How to build a “humble” AI | MIT News

Artificial intelligence holds the promise of helping doctors identify patients and personalize treatment options. However, an international group of scientists led by MIT warns that AI systems, as currently designed, carry the risk of leading doctors in the wrong direction because they may make overly incorrect decisions.
One way to prevent these errors is to design AI systems to be “humble,” according to the researchers. Such systems will indicate when they are uncertain about a diagnosis or their recommendations and can encourage users to gather additional information when the diagnosis is uncertain.
“Now we use AI as an oracle, but we can use AI as a coach. We can use AI as a true driver of truth. That will not only increase our ability to retrieve information but increase our agency to be able to connect the dots,” said Leo Anthony Celi, senior research scientist at MIT’s Institute for Medical Engineering and Science, physician at Beth Israel Deaconess Medical Center Harvard Medical Center.
Celi and his colleagues have created a framework that they say can guide AI developers in designing systems that exhibit curiosity and humility. This new approach could allow doctors and AI systems to work as partners, the researchers say, and help prevent AI from having too much influence on doctors’ decisions.
Celi is the senior author of the study, which appears today on BMJ Health and Care Informatics. The paper’s lead author is Sebastián Andrés Cajas Ordoñez, a researcher at MIT Critical Data, a global consortium led by the Laboratory for Computational Physiology within the MIT Institute for Medical Engineering and Science.
Inculcating human values
Overconfident AI systems can lead to errors in medical settings, according to the MIT team. Previous studies have found that ICU physicians defer to AI systems they perceive as reliable even when their intuition contradicts the AI’s recommendation. Doctors and patients alike are more likely to accept negative AI recommendations if they are perceived as authoritative.
Instead of systems that provide overconfident but potentially incorrect advice, healthcare facilities should have access to AI systems that work more collaboratively with nurses, researchers say.
“We are trying to include people in these human-AI systems, to enable people to think together and rethink, instead of having different AI agents doing everything. We want people to be more creative by using AI,” said Cajas Ordoñez.
To build such a system, the consortium has developed a framework that includes several computational modules that can be incorporated into existing AI systems. The first of these modules requires an AI model to test its confidence when making diagnostic predictions. Developed by consortium members Janan Arslan and Kurt Benke of the University of Melbourne, the Epistemic Virtue Score serves as a self-awareness check, ensuring that system confidence is appropriately influenced by the uncertainty and complexity of each clinical situation.
With that local awareness, the model can adjust its response to the situation. If the system finds that its confidence exceeds what is supported by the available evidence, it can pause and flag discrepancies, request a specific test or history that can resolve the uncertainty, or recommend consultation with a specialist. The goal is that AI not only provides answers but also indicates when those answers should be treated with caution.
“It’s like having a co-driver who can tell you that you need to get a new set of eyes to better understand this complex patient,” said Celi.
Celi and his colleagues have developed large databases that can be used to train AI systems, including the Medical Information Mart for Intensive Care (MIMIC) database from Beth Israel Deaconess Medical Center. His team is now working to apply the new framework to MIIC-based AI systems and introduce it to nurses at the Beth Israel Lahey Health system.
The method could also be used in AI systems used to analyze X-ray images or determine the best treatment options for patients in the emergency room, among others, the researchers said.

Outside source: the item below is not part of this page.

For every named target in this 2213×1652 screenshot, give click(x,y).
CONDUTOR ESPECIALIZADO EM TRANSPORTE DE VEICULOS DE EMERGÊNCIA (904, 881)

Towards a more engaging AI
This research is part of a larger effort by Celi and his colleagues to create AI programs designed for the people who will ultimately be most affected by these tools. Many AI models, such as MIIC, are trained on publicly available data from the United States, which can lead to the introduction of a bias towards a particular way of thinking about medical issues, and to the exclusion of others.

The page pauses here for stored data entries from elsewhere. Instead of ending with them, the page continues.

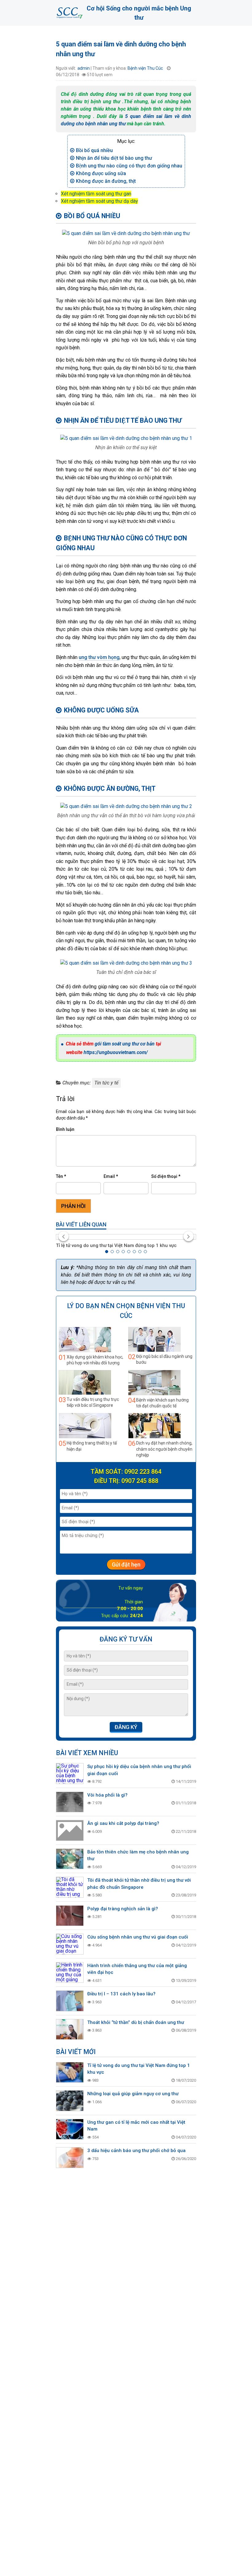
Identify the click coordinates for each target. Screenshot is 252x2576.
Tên (61, 1176)
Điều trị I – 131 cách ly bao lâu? (121, 1994)
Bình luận (65, 1129)
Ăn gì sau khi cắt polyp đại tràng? (123, 1823)
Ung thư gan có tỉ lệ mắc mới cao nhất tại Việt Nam (136, 2125)
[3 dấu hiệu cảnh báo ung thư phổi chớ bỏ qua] (70, 2157)
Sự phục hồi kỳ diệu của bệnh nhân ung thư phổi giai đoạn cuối (139, 1770)
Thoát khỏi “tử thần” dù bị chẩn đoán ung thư (135, 2022)
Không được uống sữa (101, 173)
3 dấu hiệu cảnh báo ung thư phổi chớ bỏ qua (136, 2150)
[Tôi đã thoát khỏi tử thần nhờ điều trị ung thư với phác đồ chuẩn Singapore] (70, 1887)
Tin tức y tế (106, 1083)
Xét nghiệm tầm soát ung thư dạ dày (99, 201)
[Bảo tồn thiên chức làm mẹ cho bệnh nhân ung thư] (70, 1859)
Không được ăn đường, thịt (106, 181)
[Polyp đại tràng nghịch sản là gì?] (70, 1915)
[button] (106, 1251)
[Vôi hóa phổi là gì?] (70, 1802)
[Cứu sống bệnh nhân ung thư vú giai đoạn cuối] (70, 1944)
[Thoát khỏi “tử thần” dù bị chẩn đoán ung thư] (70, 2029)
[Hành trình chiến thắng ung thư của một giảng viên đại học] (70, 1972)
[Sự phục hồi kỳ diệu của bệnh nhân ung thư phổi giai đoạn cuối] (70, 1773)
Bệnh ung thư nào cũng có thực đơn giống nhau (129, 166)
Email (111, 1176)
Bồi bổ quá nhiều (94, 150)
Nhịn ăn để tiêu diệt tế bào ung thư (114, 158)
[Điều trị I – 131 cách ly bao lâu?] (70, 2000)
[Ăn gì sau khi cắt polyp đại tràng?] (70, 1830)
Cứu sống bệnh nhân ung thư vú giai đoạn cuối (137, 1937)
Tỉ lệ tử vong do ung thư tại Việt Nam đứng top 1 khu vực (116, 1245)
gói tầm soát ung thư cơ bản (125, 1044)
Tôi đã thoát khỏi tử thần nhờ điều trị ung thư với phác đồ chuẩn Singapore (139, 1883)
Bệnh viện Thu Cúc (145, 68)
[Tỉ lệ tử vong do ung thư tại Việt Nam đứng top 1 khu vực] (126, 1236)
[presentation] (63, 1236)
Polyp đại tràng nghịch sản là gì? (122, 1908)
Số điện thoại (165, 1176)
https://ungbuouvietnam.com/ (116, 1052)
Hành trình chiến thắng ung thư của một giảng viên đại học (137, 1969)
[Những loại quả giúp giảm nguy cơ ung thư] (70, 2100)
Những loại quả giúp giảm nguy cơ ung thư (133, 2093)
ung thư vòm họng (99, 657)
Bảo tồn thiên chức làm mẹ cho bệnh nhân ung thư (138, 1855)
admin (83, 68)
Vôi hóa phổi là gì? (107, 1795)
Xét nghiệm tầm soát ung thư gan (96, 194)
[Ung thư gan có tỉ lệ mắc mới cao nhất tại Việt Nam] (70, 2129)
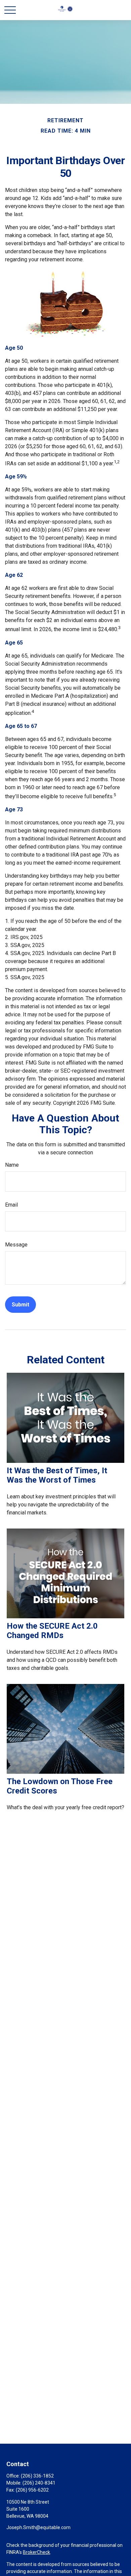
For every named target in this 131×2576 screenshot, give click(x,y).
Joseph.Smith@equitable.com (38, 2527)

Bringing in more perspectives is essential to overcoming this potential bias, Celi said, stressing that each member of the global consortium brings a unique perspective to a broader, collective understanding.
Another problem with existing AI systems used for diagnosis is that they are often trained on electronic health records, which were not originally intended for that purpose. This means that the data does not contain much context that would be useful in making diagnoses and treatment recommendations. Additionally, many patients are excluded from those datasets due to lack of access, such as people living in rural areas.

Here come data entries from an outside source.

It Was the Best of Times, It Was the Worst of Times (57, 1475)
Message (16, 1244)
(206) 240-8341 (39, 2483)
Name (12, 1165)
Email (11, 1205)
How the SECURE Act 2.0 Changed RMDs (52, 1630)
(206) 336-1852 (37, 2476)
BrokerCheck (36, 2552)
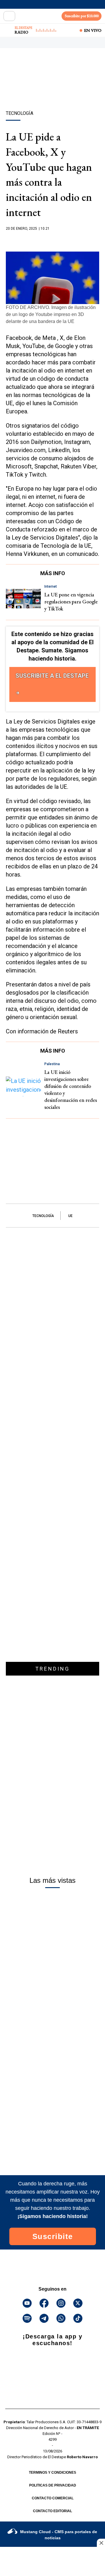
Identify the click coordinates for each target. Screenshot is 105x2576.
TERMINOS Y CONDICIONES (52, 2472)
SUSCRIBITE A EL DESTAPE (52, 675)
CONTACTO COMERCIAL (53, 2498)
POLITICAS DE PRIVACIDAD (52, 2485)
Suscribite (52, 2236)
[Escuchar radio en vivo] (8, 30)
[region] (52, 89)
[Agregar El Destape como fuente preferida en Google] (52, 240)
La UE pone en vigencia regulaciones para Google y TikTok (71, 601)
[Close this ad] (101, 2543)
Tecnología (43, 1216)
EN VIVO (93, 30)
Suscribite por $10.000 (82, 15)
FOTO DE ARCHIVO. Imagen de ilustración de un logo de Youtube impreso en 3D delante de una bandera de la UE (51, 314)
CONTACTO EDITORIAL (52, 2511)
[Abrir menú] (9, 16)
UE (70, 1216)
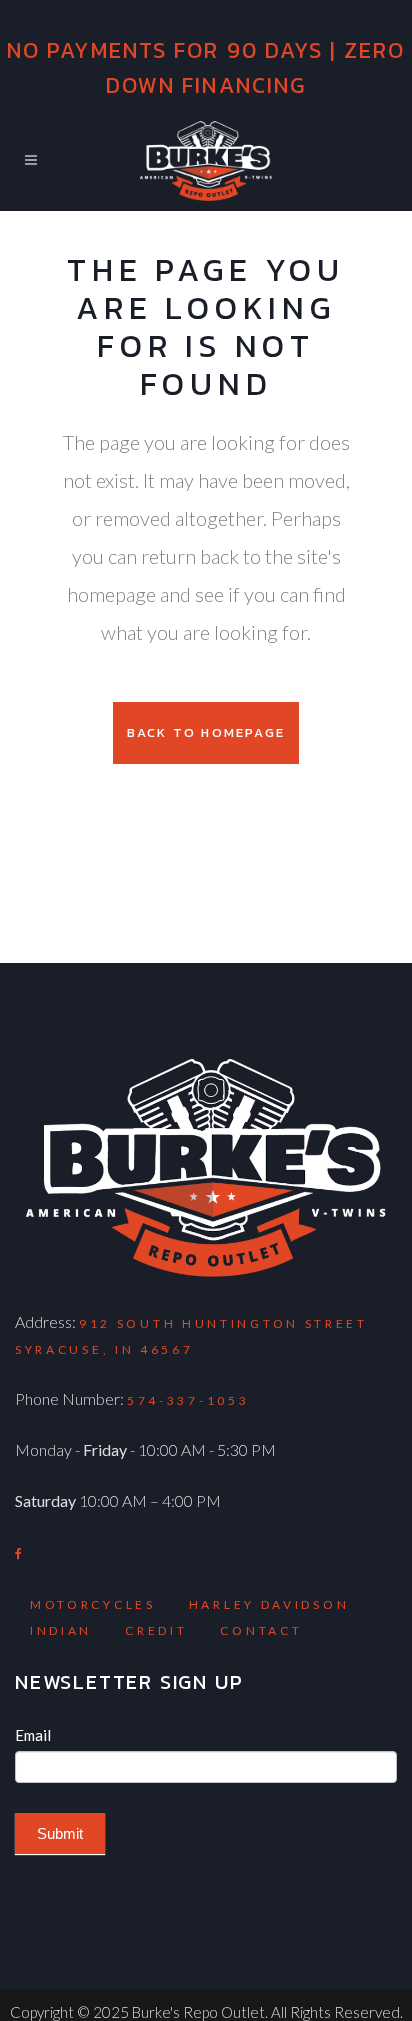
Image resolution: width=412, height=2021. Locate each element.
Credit (156, 1630)
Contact (261, 1630)
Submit (60, 1833)
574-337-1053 (188, 1400)
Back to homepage (206, 732)
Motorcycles (93, 1604)
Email (33, 1735)
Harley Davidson (269, 1604)
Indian (61, 1630)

In data conferences hosted by MIT Critical Data, teams of data scientists, healthcare professionals, social scientists, patients, and others work together to design new AI systems. Before starting, everyone is asked to assume that the data they are using captures all the drivers of whatever they are trying to predict, and to ensure that they are not inappropriately including structural imbalances in their models.
“We have them question the dataset. Are they confident in their training data and validation data? Do they think there are patients left out, unintentionally or intentionally, and how will that affect the model itself?” you prune. “Of course, we will not stop or slow down the growth of AI, not just in healthcare, but in all sectors. But, we must be deliberate and considerate in how we do this.”
The study was funded by the Boston-Korea Innovative Research Project through the Korea Health Industry Development Institute.